Зою отец тоже страшно любил и не допускал и мысли, чтобы она утонула в мещанском болоте: когда ей было лет двенадцать, он торжественно положил перед нею небольшую книжку «Повесть о Зое и Шуре». Ты должна стать такой же, как она, очень ласково и печально сказал папа. Она к тому времени прочла и «Как закалялась сталь», и «Молодую гвардию», и «Четвертую высоту», а про Зою даже рассказывала на пионерском сборе — ей казалось, что ее слушают те самые колхозники, которых согнали на площадь перед виселицей, и проклятые мучители-палачи. Именно им она выкрикивала: «Это счастье — умереть за свой народ! Нас двести миллионов, всех не перевешаете!» — и все прочее. Но здесь о Зое рассказывала ее мама, и до нее наконец дошло, что Зоя Космодемьянская вовсе не Илья Муромец, как ей раньше казалось, а такая же девочка, как она сама.

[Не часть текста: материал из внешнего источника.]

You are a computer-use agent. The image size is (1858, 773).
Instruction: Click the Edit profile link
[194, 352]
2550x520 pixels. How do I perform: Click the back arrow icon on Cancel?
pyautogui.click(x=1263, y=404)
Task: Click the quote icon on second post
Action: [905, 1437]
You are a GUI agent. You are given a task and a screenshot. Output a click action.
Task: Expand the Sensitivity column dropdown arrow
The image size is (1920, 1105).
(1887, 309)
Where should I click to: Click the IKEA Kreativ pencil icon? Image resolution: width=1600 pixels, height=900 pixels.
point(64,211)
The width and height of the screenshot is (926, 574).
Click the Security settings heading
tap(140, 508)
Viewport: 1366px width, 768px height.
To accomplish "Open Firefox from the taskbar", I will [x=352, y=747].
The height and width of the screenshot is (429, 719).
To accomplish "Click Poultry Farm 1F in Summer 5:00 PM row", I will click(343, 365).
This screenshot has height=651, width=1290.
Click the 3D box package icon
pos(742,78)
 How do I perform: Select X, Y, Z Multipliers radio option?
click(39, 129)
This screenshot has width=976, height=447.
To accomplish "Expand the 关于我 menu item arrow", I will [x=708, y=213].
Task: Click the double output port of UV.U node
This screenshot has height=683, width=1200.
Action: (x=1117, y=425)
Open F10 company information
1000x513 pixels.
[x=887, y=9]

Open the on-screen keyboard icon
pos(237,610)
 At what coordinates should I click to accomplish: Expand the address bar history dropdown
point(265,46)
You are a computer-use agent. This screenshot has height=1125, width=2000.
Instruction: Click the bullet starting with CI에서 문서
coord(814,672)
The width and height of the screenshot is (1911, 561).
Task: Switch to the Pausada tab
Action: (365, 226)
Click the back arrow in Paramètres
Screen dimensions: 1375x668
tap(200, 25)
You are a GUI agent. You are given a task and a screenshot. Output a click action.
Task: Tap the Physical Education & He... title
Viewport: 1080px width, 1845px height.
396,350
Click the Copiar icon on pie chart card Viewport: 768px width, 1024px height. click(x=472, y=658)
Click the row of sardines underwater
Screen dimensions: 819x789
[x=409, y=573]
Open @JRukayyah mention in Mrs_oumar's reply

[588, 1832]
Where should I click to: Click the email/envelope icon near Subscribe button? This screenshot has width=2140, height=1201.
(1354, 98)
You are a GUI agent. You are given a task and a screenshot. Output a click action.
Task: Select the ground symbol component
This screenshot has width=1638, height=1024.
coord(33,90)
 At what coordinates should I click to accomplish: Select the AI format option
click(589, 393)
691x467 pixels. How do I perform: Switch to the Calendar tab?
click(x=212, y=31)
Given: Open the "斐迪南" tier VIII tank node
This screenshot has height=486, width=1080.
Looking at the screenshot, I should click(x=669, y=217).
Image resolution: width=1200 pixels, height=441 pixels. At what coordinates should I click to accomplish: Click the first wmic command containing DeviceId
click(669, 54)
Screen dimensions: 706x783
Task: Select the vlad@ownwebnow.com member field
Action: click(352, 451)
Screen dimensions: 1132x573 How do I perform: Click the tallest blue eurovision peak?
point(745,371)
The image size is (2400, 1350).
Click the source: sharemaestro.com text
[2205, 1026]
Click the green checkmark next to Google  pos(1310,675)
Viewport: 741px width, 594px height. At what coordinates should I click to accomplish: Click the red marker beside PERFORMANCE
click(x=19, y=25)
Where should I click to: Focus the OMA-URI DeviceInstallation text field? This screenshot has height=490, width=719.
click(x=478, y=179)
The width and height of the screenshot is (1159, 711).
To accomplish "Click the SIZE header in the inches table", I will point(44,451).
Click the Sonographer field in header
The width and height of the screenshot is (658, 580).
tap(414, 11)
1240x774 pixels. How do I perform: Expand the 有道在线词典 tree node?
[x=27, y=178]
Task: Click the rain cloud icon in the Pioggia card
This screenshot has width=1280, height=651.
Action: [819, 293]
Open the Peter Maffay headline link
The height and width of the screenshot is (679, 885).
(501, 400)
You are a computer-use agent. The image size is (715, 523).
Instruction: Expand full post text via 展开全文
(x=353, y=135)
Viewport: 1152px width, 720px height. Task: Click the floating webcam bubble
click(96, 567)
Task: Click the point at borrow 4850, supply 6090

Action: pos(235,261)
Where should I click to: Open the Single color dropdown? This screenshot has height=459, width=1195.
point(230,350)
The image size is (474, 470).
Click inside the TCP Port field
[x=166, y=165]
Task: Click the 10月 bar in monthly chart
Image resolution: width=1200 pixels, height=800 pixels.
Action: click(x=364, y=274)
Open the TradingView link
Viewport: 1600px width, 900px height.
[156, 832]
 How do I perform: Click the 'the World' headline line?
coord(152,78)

И вот теперь все это проделывали с ней, только она почему-то была не Зоя, а Таня. И ее зачем-то вырыли из ледяной могилы, и она лежала, вытянув руки вдоль тела, запрокинув голову, с веревкой на шее. Лицо ее, совершенно спокойное, было все избито, на щеке — темный след от удара. Все тело исколото штыком, на груди — запекшаяся кровь. Пока она думала, что Зое не больно, ей даже нравилось, как она утерла нос фашистам, но теперь это проделывали с ней самой, это ее гоняли босиком по снегу, это ей вместо воды подали керосиновую лампу, это ее заставили натянуть чулки на почерневшие ноги, это ей повесили на шею бутылки с бензином и доску с надписью «Поджигатель», а потом поставили под виселицей на два ящика…
Когда палач уперся кованым сапогом в ящик, она вдруг почувствовала, что у нее в трусиках мокро. В испуге схватилась рукой — кровь! Она пребывала в таком ошеломлении, что ей это показалось совершенно естественным: там истязания — здесь кровь. Она бросилась к маме, и мама с ледяным спокойствием объяснила ей, как нужно подмываться, где лежит вата и все такое прочее, а потом, всю съежившуюся, не смеющую поднять глаз, усадила за стол напротив себя и начала ужасный разговор, НИЧЕГО НЕ НАЗЫВАЯ своими словами, но она поняла, что речь идет об ЭТОМ, о том гадком, во что ей не верилось: неужели взрослые ЭТИМ занимаются? Мама ЭТО не называла никак. Она только нагнетала ужас, подразумевая, что она про ЭТО уже что-то знает. Ее не примут ни в одно приличное общество, на нее всегда будут показывать пальцем, ее будут презирать всегда и везде. А уж папа!.. Самое малое, он выгонит ее из дому, и она будет бездомной побродяжкой. А главное, ВСЕ НА СВЕТЕ будут смеяться и презирать ее во веки веков, ей будет СТЫДНО-СТЫДНО, — и так больше часа. У нее колотилось сердце, она изнемогала от жара уже не только на лице, но во всем теле, — наконец-то она поняла, как это дворянские барышни падали в обморок.